Acceleration in Optimization (Part III)

11 minute read

Published:

Difficulty: Advanced Undergraduate Students

In the previous post, we introduced one of Nesterov’s classic optimization schemes, and claimed that accelerated methods were just special instances of that scheme. For this post, let us give a simple example of an unaccelerated method that implements the Estimating Sequence Scheme and describe some of its properties.


Dual Gradient Method


  • Choose $x_{0}\in{\rm dom}\ h$ and define $\Gamma_{0}(\cdot)\equiv0$. Set $A_{0}=0$, $v_{0}=x_{0}$, and $y_{0}=x_{0}$.

  • For $k=1,\ldots$

    • Set $x_{k}\gets{\rm argmin}_{0\leq i\leq k-1}\phi(y_{i}).$

    • Define the function

    \[\Gamma_{k}(\cdot)\gets\frac{A_{k-1}\Gamma_{k-1}(\cdot)}{A_{k}}+\frac{L^{-1}\left[\ell_{f}(\cdot;v_{k-1})+h(\cdot)\right]}{A_{k}}.\]
    • Set $A_{k}\gets A_{k-1}+L^{-1}$ and compute
    \[\begin{aligned} v_{k} & \gets{\rm argmin}_{u\in\mathbb{R}^{n}}\left\{ A_{k}\Gamma_{k}(u)+\frac{1}{2}\|u-v_{0}\|^{2}\right\} ,\\ y_{k} & \gets{\rm argmin}_{u\in\mathbb{R}^{n}}\left\{ \ell_{f}(u;v_{k})+h(u)+\frac{L}{2}\|u-v_{k}\|^{2}\right\}. \end{aligned}\]
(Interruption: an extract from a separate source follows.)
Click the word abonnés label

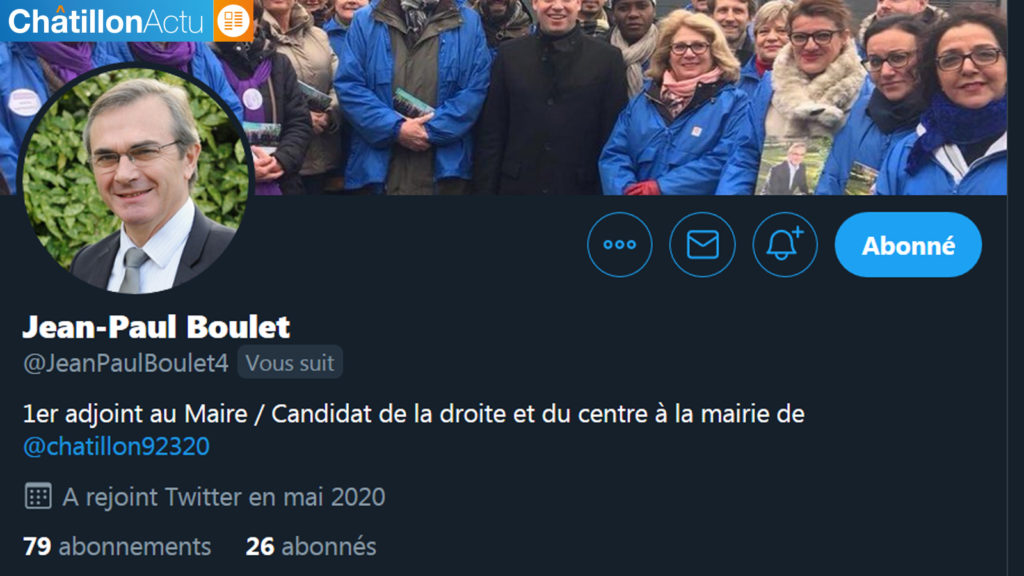329,547
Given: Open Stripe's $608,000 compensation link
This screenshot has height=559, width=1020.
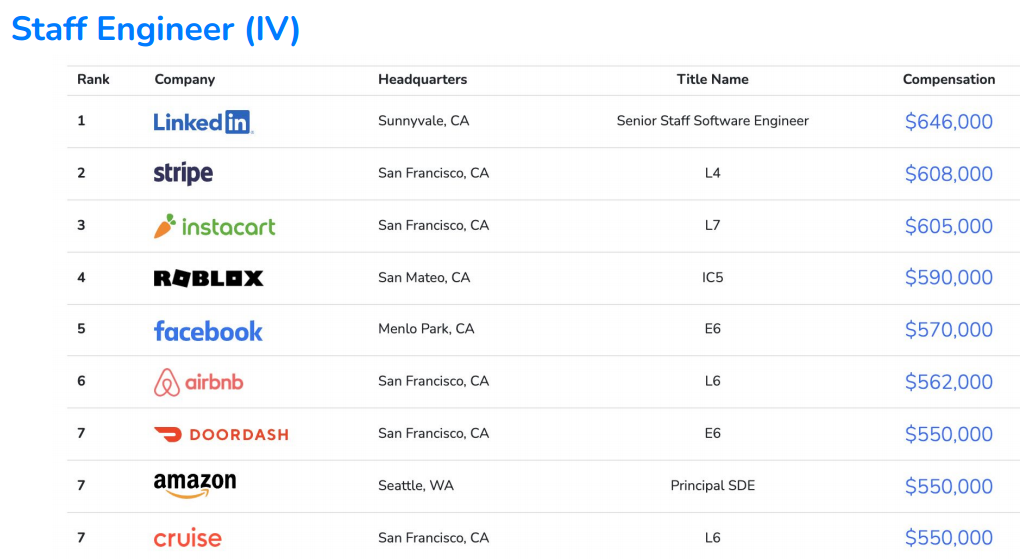Looking at the screenshot, I should [948, 174].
For completeness, let us show that the iterates of the above method satisfy both $({\cal R}_{k}^{1})$ and $({\cal R}_{k}^{2})$, so that the method is indeed an implementation of the Estimating Sequence Scheme.
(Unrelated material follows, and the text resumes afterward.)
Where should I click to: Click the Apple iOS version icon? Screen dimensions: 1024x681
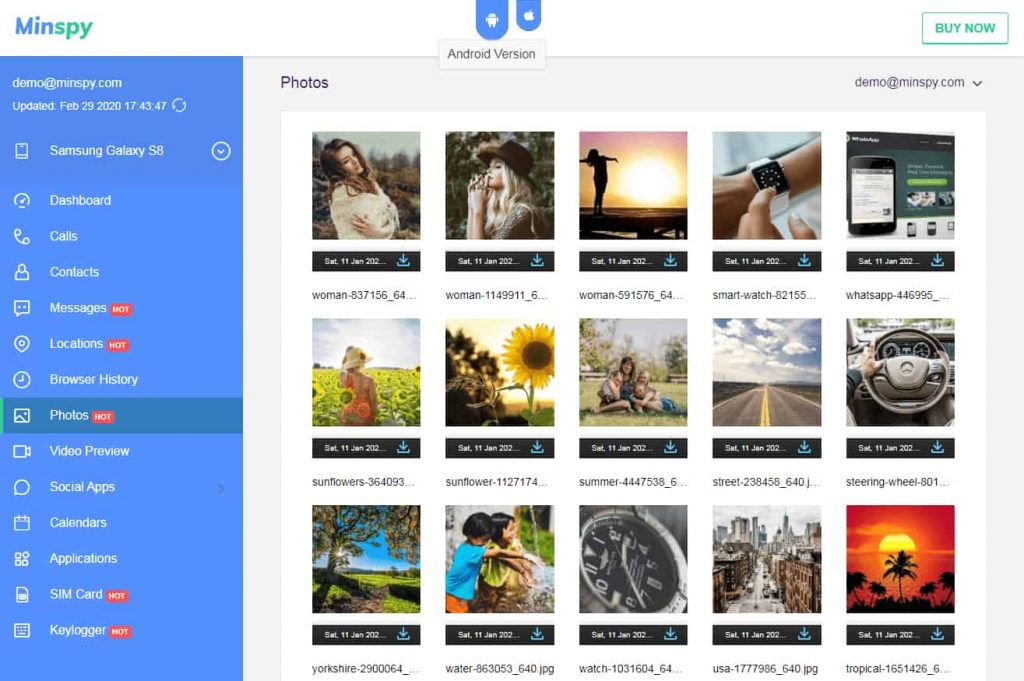529,16
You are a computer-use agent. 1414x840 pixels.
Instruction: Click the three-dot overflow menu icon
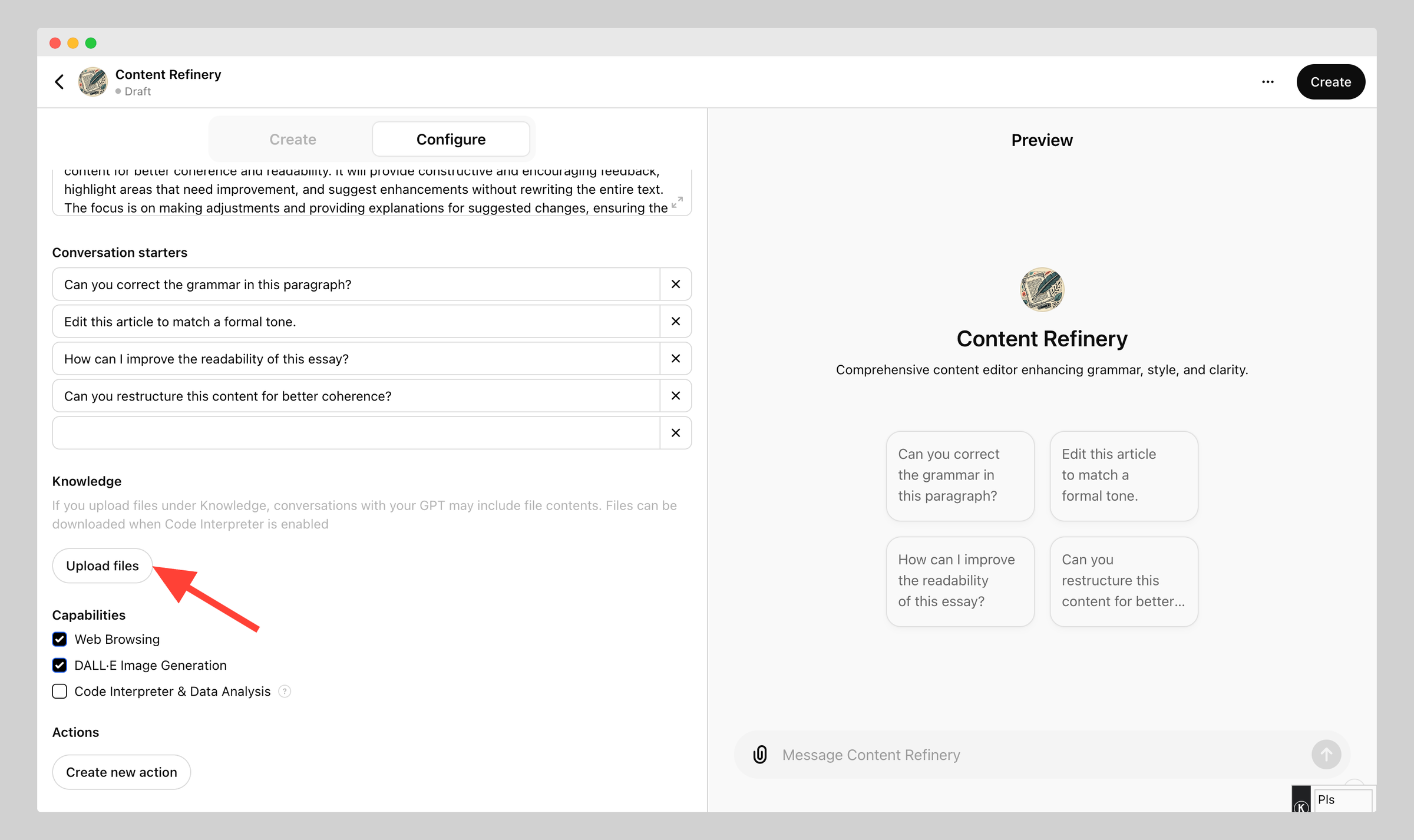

Verifying the Key Conditions

Condition $({\cal R}_{k}^{2})$ follows immediately from the fact that the convex combination of two minorants is still a minorant. For condition $({\cal R}_{k}^{1})$, we proceed by induction. Since $({\cal R}_{0}^{1})$ is trivial, suppose $({\cal R}_{k}^{1})$ holds. Using the relations in $(\beta)$, the updates for $\Gamma_{k}$ and $y_{k}$, and the upper curvature condition $(\alpha)$, we have

\[\begin{align*} & \inf_{u\in\mathbb{R}^{n}}\left\{ A_{k+1}\Gamma_{k+1}(u)+\frac{1}{2}\|u-x_{0}\|^{2}\right\} \\ & =\inf_{u\in\mathbb{R}^{n}}\left\{ A_{k}\Gamma_{k}(u)+\frac{1}{L}\left[\ell_{f}(u;v_{k})+h(u)\right]+\frac{1}{2}\|u-x_{0}\|^{2}\right\} \\ & \overset{(\beta)}{\ge}A_{k}\phi(x_{k})+\frac{1}{L}\inf_{u\in\mathbb{R}^{n}}\left\{ \ell_{f}(u;v_{k})+h(u)+\frac{L}{2}\|u-v_{k}\|^{2}\right\} \\ & \overset{y_{k}}{=}A_{k}\phi(x_{k})+\frac{1}{L}\left[\ell_{f}(y_{k};v_{k})+h(y_{k})+\frac{L}{2}\|y_{k}-v_{k}\|^{2}\right]\\ & \overset{(\alpha)}{\geq}A_{k}\phi(x_{k})+\frac{1}{L}\phi(y_{k})\geq A_{k}\phi(x_{k})+\frac{1}{L}\phi(x_{k})\\ & =A_{k+1}\phi(x_{k}), \end{align*}\]

which is exactly condition $({\cal R}_{k}^{1})$. Notice that we did not invoke any properties related to the convexity of $f$ .

Remark III.1 The update for $y_{k}$ is similar to the primal (proximal) gradient method in $(\dagger)$ from the last post. However, it has the undesirable property that $A_{k}=1/(Lk)$, meaning that it is an unaccelerated method. In the next post, we will look at a better way to construct the estimate sequence $\Gamma_{k}$ (using the convexity of $f$) to obtain an accelerated method.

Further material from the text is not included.